Who gets to have a conflict of interest? The case for doing a little surgery on the Texas Medical Board

The Dallas Morning News has done an interesting story on the Texas Medical Board and physician misconduct. The News has been looking at this issue for seven years and there continue to be signs of problems. There’s very little serious investigative journalism going on these days and I appreciate the DMN for doing some research.

The question for those of us in political science is how to create institutions that guard the public interest. The Texas Medical Board is a state agency charged with regulating the practice of medicine in the state. Board members are appointed to six-year terms by the governor (subject to confirmation by the Texas Senate). Texas law specifies that the board is composed of 19 members, 12 physicians and 7 “public” members.  Specifically, the law specifically calls for “twelve members who are learned and eminent physicians licensed in this state for at least three years before the appointment, nine of whom must be graduates of a reputable medical school or college with a degree of doctor of medicine (M.D.) and three of whom must be graduates of a reputable medical school or college with a degree of doctor of osteopathic medicine (D.O).” You can not be a public member of the board if you or your spouse is a health care provider or if you have a similar conflict of interest.

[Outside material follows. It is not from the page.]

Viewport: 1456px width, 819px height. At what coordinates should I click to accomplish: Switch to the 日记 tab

So, by law the Board is dominated by doctors. You can argue about whether or not that is a bad thing. However, it is a sharp contrast from teachers who are barred from being appointed to the Texas Higher Education Coordinating Board or elected to the State Board of Education. Section 7.103 Texas Texas Education Code specifies: “A person is not eligible for election to or service on the board [SBOE] if the person holds an office with this state or any political subdivision of this state.” According to an Attorney General’s opinion issued in 1982 that will include public school teachers and faculty members at state universities.

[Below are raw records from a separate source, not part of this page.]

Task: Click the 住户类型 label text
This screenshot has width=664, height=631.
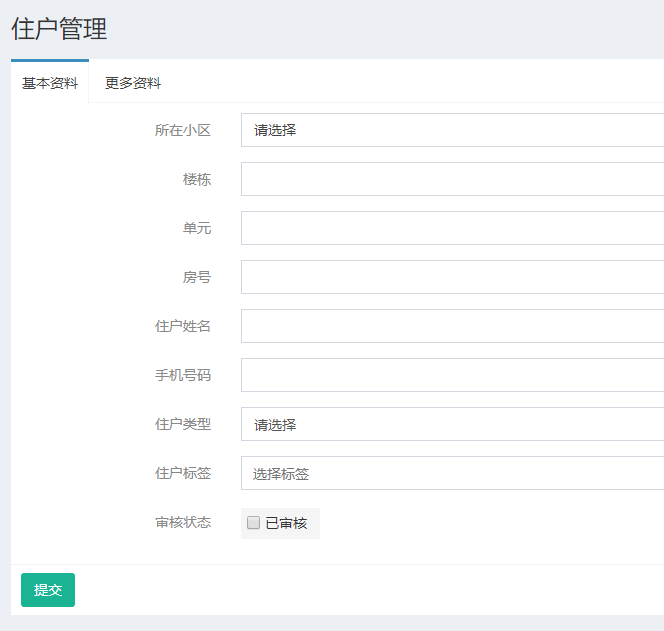Action: (183, 424)
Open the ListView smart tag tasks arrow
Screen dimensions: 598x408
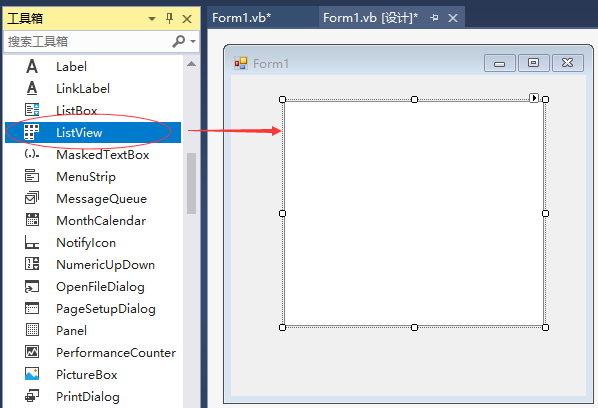point(534,98)
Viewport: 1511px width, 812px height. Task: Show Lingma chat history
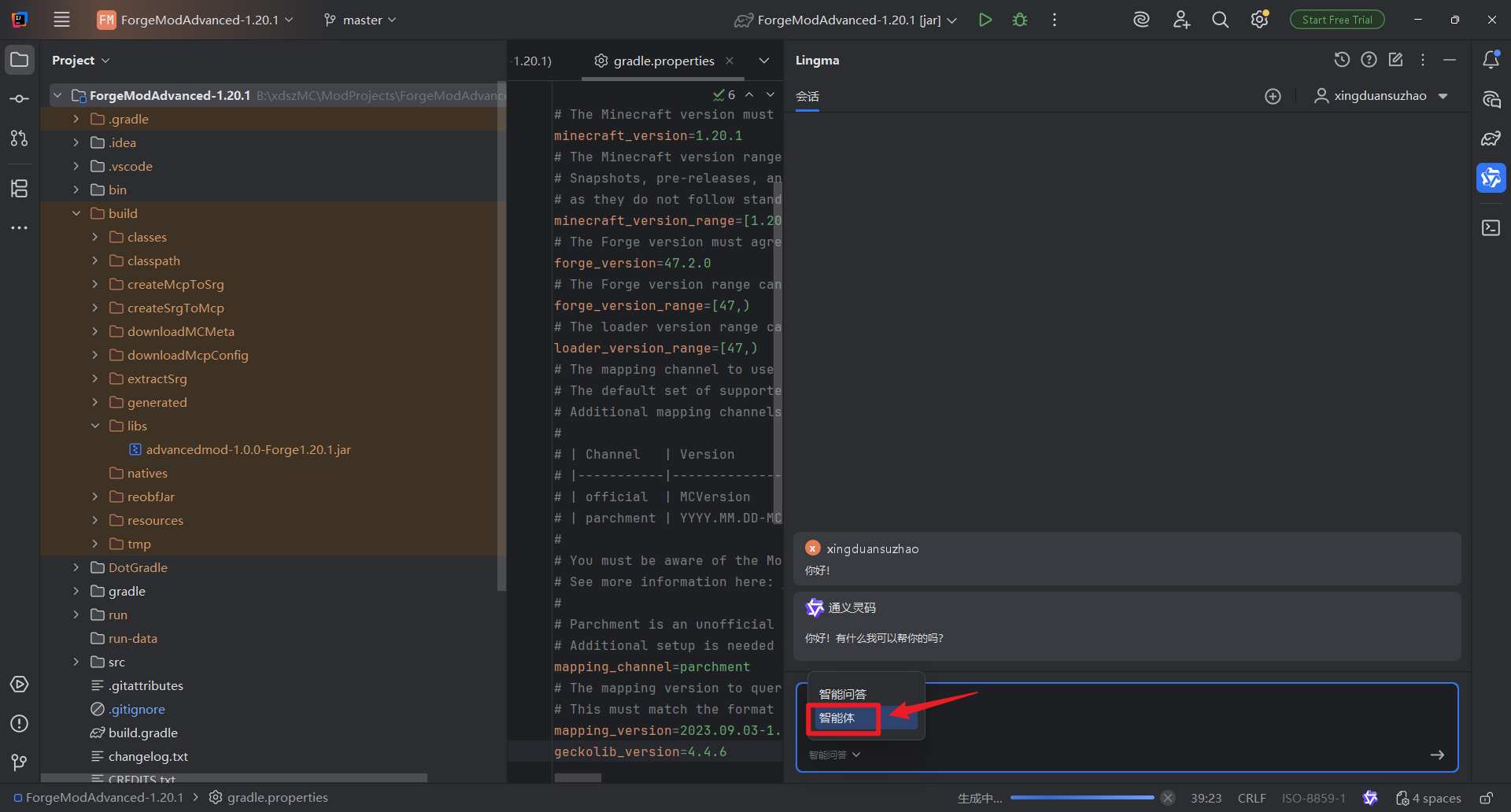coord(1342,60)
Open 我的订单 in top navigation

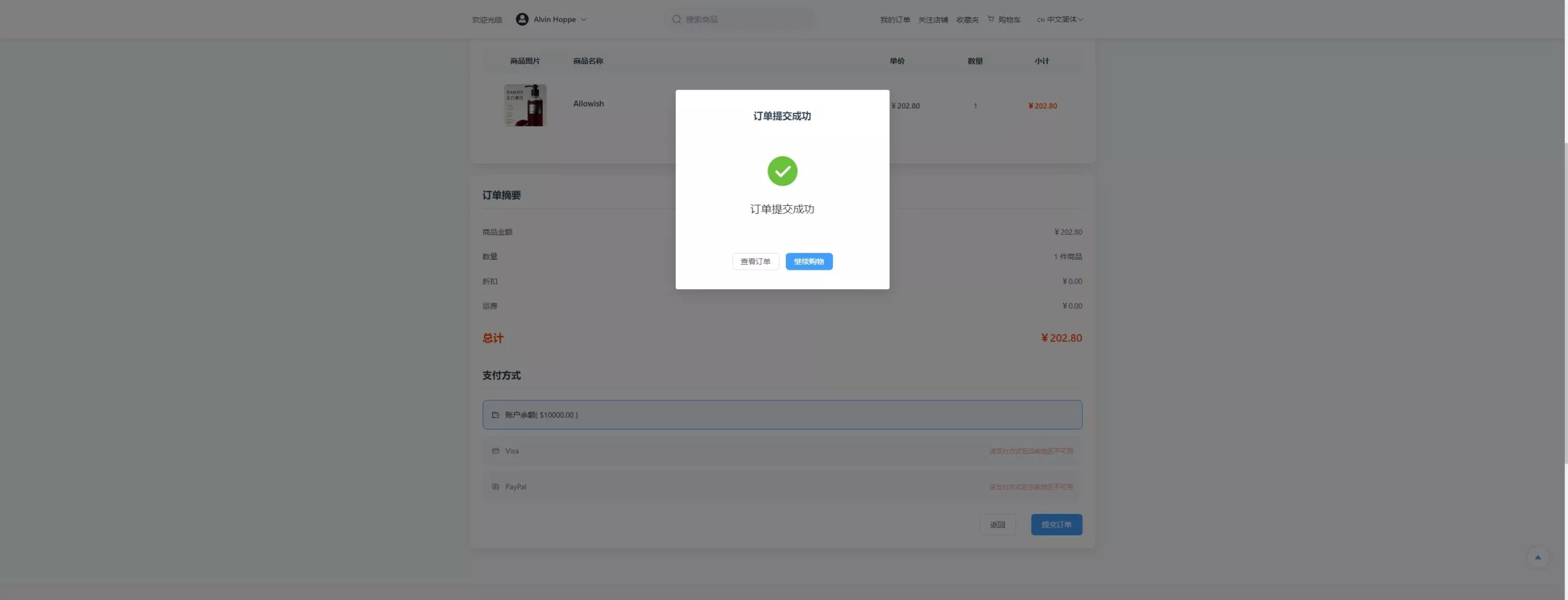(895, 20)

Going beyond barring eligibility for service, § 7.108. of Texas Education Code states that “person engaged in manufacturing, shipping, selling, or advertising textbooks or otherwise connected with the textbook business commits  an offense if the person makes or authorizes a political  contribution to or takes part in, directly or indirectly, the  campaign of any person seeking election to or serving on the board [State Board of Education].” As far as I know our textbook is not being considered for use in Texas public schools. However, it certainly could be and I am engaged in the “textbook business.” So, I can not give money or volunteer for a SBOE candidate. For educators, the language of the law about conflict of interest is very restrictive.

It seems very odd to me to legally preclude citizens from electing an educator to the State Board of Education. It would be one thing for the Legislature to check executive power by restricting a governor’s appointment powers.  However, legislating a restriction on the choices voters have is a check on democratic power rather than executive power. In this case Legislature has decided to define conflict of interest for voters rather than letting them decide for themselves. I’m not aware of similar restrictions on elective offices.

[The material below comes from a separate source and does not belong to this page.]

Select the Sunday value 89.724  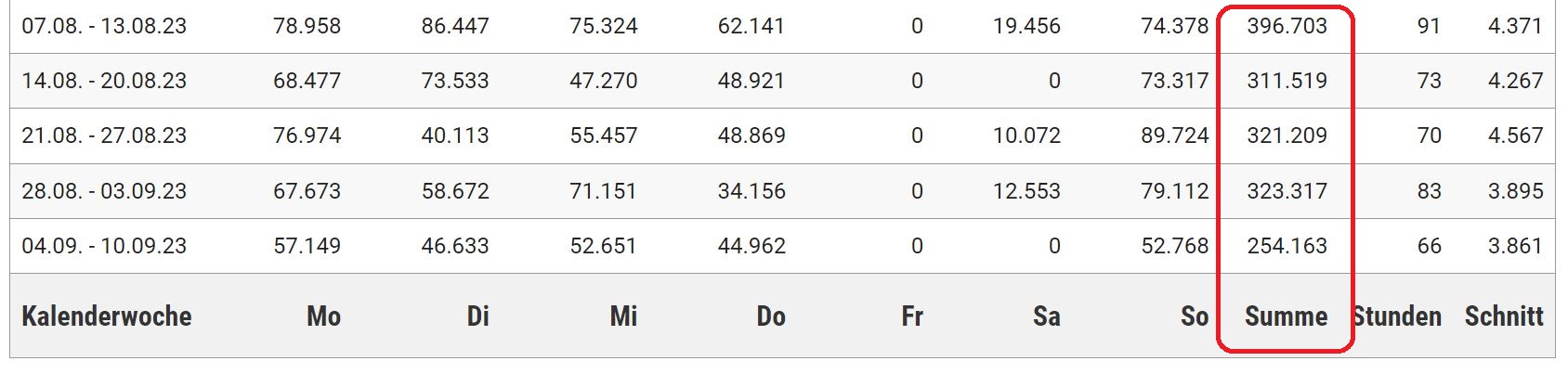(1175, 135)
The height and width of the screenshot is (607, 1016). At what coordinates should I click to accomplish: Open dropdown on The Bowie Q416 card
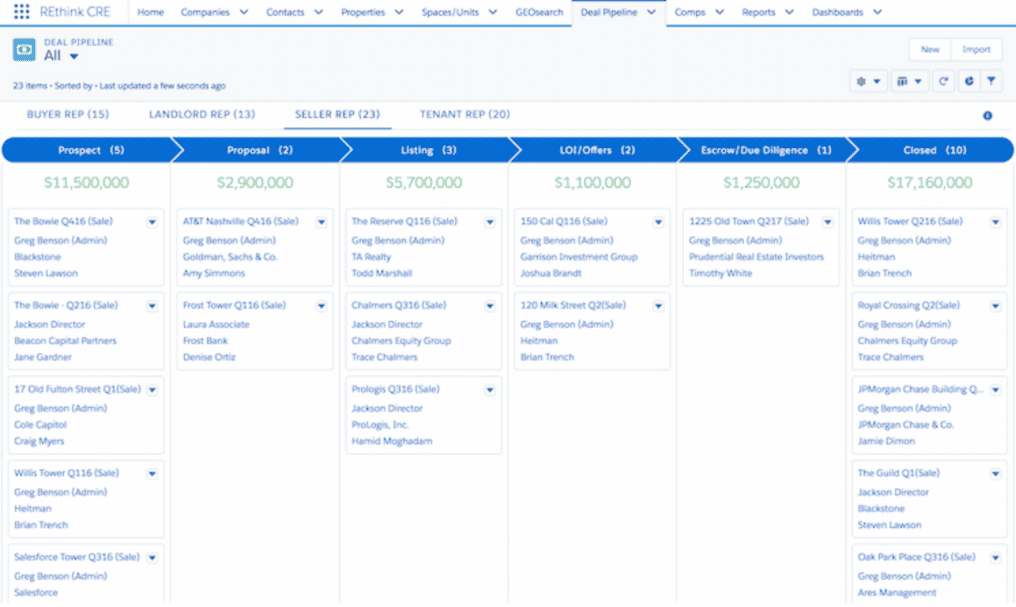pos(152,222)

In Federalist #10, James Madison said, “No man is allowed to be a judge in his own cause, because his interest would certainly bias his judgment, and, not improbably, corrupt his integrity.” In Texas, conflict of interest is mandated in one case and outlawed in another. The Texas Medical Board does benefit from the insights of experienced doctors. However, citizens must feel confident that professional judgment isn’t trumped by  personal interest and that the oversight of the state’s doctors is as concerned with patients’ health as doctors’ interests.

I don’t see why the TMB couldn’t get by with fewer doctors and more public members. Governors are not going to nominate citizens who are hostile to doctors and public board members would certainly listen to the opinions of the medical professionals on the Board. With a TMB weighted toward public membership, Texans could fee more confident that conflicts of interest could be check and that the balance of power favored the public interest.